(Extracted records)
○ ○ ○
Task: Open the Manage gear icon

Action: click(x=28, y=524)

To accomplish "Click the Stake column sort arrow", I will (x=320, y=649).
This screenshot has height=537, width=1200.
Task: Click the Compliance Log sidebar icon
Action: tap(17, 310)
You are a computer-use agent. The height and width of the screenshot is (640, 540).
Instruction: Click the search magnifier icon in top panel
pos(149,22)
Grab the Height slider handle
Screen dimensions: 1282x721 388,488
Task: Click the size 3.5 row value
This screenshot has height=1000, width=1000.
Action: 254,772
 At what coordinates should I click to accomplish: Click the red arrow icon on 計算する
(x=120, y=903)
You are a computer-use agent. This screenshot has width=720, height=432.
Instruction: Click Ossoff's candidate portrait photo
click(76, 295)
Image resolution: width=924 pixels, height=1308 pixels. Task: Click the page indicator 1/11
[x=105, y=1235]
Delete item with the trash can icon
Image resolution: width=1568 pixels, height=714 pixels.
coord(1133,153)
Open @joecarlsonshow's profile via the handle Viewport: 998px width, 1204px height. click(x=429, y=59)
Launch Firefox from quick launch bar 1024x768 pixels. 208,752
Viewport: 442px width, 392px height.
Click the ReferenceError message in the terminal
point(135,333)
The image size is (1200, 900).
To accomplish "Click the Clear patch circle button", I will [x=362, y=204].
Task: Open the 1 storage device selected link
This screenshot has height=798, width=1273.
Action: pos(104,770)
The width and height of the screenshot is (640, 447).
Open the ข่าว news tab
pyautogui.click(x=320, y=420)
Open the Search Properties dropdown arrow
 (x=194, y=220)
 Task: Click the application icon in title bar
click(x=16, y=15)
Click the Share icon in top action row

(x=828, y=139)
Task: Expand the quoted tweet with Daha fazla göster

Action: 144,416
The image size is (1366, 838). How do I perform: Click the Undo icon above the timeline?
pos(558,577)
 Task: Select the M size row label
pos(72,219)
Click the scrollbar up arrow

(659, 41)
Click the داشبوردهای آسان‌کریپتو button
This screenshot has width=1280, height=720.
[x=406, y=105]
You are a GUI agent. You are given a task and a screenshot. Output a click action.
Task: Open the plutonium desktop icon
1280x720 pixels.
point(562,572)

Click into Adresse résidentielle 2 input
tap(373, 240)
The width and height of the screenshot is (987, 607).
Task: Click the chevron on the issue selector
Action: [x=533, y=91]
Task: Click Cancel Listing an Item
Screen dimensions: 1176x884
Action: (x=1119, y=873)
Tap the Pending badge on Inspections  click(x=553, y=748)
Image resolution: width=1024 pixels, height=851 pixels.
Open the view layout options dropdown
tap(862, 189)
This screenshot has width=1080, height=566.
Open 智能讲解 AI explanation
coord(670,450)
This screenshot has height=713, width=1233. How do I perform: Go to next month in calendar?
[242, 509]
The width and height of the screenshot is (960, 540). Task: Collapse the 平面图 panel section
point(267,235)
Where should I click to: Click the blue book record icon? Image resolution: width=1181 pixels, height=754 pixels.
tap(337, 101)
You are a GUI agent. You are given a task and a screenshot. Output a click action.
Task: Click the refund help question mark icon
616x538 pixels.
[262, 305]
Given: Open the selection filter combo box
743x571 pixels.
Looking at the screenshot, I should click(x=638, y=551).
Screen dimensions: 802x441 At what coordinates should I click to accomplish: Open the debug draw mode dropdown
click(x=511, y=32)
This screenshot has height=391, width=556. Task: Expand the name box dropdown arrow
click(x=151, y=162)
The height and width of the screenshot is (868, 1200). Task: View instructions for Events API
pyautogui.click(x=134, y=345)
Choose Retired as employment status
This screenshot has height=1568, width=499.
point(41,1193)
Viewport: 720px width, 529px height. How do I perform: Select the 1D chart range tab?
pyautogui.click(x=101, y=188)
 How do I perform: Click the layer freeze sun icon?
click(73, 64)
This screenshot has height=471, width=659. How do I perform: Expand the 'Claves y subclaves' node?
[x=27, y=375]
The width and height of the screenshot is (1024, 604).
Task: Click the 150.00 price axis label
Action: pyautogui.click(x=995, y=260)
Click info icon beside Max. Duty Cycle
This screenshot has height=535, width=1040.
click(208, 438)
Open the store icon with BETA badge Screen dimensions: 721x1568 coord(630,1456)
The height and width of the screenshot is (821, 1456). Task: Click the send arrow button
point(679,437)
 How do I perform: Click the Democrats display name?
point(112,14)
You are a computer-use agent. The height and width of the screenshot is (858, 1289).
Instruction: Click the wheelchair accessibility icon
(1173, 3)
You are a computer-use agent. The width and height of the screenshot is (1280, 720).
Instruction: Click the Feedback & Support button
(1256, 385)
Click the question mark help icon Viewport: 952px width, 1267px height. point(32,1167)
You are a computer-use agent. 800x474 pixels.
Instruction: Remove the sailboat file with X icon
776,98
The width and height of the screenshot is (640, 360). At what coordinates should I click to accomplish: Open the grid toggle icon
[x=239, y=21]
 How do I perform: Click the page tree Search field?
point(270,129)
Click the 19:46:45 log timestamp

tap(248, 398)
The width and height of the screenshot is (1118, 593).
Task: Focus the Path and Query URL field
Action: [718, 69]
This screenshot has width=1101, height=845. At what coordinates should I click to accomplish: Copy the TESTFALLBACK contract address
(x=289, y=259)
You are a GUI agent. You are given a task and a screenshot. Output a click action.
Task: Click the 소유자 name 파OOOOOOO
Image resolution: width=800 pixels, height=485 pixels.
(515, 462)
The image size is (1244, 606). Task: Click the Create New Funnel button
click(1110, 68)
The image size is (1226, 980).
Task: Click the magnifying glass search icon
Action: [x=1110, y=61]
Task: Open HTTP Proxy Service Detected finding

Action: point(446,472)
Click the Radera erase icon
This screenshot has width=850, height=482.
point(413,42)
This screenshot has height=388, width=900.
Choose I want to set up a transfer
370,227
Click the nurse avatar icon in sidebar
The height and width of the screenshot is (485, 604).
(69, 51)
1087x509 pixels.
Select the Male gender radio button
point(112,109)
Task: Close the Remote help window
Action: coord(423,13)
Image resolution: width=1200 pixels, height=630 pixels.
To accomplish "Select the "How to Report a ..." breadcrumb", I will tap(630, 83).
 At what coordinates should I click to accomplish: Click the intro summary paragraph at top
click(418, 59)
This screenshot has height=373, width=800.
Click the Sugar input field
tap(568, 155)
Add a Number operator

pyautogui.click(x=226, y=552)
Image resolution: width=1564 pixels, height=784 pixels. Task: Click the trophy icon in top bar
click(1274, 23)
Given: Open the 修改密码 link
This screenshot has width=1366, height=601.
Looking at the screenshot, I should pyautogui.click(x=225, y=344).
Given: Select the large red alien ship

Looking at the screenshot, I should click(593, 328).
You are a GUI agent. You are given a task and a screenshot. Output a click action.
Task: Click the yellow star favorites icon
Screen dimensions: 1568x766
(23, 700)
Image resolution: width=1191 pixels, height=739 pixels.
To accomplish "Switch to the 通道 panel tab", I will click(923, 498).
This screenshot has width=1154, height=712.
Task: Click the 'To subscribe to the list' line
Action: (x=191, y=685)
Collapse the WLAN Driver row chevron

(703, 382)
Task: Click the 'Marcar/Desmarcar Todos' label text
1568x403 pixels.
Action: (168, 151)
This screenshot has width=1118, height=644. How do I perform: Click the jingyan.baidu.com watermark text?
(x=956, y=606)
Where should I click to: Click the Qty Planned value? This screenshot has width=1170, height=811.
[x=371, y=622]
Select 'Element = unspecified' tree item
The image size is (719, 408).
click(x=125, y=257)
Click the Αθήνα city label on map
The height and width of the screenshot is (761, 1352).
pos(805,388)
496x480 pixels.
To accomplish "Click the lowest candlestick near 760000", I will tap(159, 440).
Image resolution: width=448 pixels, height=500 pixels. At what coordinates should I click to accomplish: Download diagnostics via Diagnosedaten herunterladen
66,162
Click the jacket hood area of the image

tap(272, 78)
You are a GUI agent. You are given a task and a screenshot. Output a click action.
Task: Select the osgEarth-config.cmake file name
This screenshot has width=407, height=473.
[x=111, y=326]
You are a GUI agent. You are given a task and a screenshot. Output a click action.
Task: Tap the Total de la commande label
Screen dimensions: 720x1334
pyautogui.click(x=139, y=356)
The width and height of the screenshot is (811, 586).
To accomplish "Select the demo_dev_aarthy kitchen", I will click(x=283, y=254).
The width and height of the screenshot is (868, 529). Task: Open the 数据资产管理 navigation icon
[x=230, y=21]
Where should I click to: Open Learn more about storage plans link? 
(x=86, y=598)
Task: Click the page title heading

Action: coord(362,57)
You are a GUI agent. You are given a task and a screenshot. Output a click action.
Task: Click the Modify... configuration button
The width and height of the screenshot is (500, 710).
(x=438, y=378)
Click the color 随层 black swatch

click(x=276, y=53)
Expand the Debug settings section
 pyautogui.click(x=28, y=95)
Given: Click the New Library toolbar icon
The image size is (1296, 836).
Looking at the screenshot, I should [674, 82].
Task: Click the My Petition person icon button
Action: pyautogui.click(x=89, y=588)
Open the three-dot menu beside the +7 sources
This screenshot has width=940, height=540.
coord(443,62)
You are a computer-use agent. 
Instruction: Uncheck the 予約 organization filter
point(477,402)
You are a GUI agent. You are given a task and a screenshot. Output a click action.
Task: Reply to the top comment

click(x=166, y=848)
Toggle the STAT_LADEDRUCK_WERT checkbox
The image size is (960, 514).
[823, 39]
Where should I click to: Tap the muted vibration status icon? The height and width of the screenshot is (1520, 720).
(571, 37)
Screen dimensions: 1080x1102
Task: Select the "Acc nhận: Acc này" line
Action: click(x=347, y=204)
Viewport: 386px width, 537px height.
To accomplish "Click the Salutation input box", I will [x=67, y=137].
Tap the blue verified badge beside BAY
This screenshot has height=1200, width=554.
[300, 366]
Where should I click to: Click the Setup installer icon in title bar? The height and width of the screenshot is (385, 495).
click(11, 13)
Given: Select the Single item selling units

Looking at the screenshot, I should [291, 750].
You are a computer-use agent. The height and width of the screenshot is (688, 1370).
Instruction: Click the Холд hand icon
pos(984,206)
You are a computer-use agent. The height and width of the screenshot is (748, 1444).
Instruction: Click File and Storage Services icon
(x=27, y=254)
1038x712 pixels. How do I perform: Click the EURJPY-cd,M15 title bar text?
○ ○ ○
**DIRECTIONS**
Set down each line exactly as it appears, starting at the top of the data and ending at the line containing "is (640, 540).", and include no other lines.

**TASK ANSWER**
Task: Open the Manage gear icon

Action: click(x=28, y=524)

To accomplish "Click the Stake column sort arrow", I will (x=320, y=649).
This screenshot has height=537, width=1200.
Task: Click the Compliance Log sidebar icon
Action: tap(17, 310)
You are a computer-use agent. The height and width of the screenshot is (640, 540).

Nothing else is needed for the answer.